I.W.W. members accused of sedition for using “stickerettes,” 1917-1918

For the past few years, DJ Alperovitz, an I.W.W. uber-archivist who lives in the Pacific northwest, has very kindly been sending me old newspaper clippings documenting early examples of I.W.W. “stickerettes” or “silent agitators” from such newspapers as Solidarity and Industrial Worker. You can read my essay about the early history of stickerettes, for example, and see a timeline at the links provided here.

Up until now, I’ve been focused on finding the earliest examples of political stickers made in the USA. All roads have led to the I.W.W., though I’ve also found some stamps related to women’s suffrage from ~1913-1915. The I.W.W. stickerettes date back a little earlier, to at least 1906, however.

Globe Miners’ Union No. 60, 1906

I’ve also been really interested in the stickers that were circulating in the months leading up to the raids on I.W.W. headquarters across the country on September 5, 1917, in what was called the “widest ranging search warrant in US history.” Joyce L. Kornbluh from Encyclopedia of the American Left, 2nd ed., summarized the events:

“Preceding and during World War I, the I.W.W. retained its anti-military stand and opposed U.S. involvement in the war. In contrast to the no-strike policy adopted by the A.F.L. after the United States entered the conflict actively, the I.W.W. continued to lead strikes. These wartime strikes gave employers and the government the opportunity to accuse the I.W.W. of treason. In September 1917, U.S. Justice Department agents raided I.W.W. offices throughout the nation with warrants branding the entire leadership—over two hundred men and women—as subversives. In the major trial in Chicago, nearly a hundred Wobblies [or “Wobs”], virtually the entire first and second tier of past and present leaders, were sentenced to federal prison terms of from ten to twenty years, with accompanying fines of $10,000-$20,000.” Those arrests included Ralph Chaplin, who designed many of the earliest stickerettes.

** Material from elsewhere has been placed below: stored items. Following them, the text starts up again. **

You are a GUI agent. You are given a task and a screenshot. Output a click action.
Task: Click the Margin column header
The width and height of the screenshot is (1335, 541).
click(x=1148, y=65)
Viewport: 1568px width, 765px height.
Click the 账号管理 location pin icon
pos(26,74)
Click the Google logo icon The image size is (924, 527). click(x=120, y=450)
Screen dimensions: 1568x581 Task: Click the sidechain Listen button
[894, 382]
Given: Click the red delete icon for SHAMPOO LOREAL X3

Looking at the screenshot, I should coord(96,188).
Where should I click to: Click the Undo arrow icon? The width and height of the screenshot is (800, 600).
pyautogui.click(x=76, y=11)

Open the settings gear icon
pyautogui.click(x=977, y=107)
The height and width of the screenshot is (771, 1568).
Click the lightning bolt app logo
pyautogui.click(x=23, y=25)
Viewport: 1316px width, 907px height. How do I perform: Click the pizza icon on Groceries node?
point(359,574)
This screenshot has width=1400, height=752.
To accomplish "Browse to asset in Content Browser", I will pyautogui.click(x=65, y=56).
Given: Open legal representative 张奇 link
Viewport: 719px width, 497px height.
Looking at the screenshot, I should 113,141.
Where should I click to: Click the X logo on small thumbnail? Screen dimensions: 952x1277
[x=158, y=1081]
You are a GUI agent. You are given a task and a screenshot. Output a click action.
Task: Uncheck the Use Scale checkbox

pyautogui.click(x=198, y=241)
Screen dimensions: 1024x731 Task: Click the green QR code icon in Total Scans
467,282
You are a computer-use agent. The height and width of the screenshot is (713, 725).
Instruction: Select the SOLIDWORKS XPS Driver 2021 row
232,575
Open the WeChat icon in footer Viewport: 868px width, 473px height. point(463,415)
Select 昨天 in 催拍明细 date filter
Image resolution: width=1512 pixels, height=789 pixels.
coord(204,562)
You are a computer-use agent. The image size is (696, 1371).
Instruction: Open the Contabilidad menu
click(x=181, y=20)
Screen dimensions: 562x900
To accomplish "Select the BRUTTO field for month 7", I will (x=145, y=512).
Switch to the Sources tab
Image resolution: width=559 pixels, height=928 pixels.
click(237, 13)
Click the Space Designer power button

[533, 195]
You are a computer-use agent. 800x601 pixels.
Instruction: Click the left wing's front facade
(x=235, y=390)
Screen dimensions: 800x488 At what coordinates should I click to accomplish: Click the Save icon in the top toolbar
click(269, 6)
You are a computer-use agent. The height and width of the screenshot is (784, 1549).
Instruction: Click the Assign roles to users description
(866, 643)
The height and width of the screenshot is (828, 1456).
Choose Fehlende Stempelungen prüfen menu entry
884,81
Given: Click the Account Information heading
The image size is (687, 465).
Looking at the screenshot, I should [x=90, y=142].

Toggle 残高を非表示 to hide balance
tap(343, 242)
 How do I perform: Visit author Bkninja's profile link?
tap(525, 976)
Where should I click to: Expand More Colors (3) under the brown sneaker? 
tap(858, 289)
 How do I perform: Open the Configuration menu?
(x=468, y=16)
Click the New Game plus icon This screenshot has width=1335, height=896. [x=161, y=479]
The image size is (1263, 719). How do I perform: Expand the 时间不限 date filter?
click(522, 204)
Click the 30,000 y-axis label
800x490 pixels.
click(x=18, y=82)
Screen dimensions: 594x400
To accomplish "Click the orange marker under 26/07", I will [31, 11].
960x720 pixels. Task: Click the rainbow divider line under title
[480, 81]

The Wobs were arrested in part for circulating stickerettes that promoted anti-war sentiments and/or sabotage, in violation of the recently passed Espionage Act of 1917, enacted in June of 1917, shortly after the US entered World War I in April of that year (see column 2 below).

“I.W.W. Advocated Sabotage in Pasters in 9 Different Tongues,” New York Tribune, May 4, 1918
Chicago Tribune, May 4, 1918

For more on the I.W.W. arrests in 1917 and subsequent trial, visit Jeff Smith’s “IWW members tried in 1918 for ‘obstructing the war’,” (March 19, 2018).

Another instance of I.W.W. members being charged with sedition took place in Seattle in 1918.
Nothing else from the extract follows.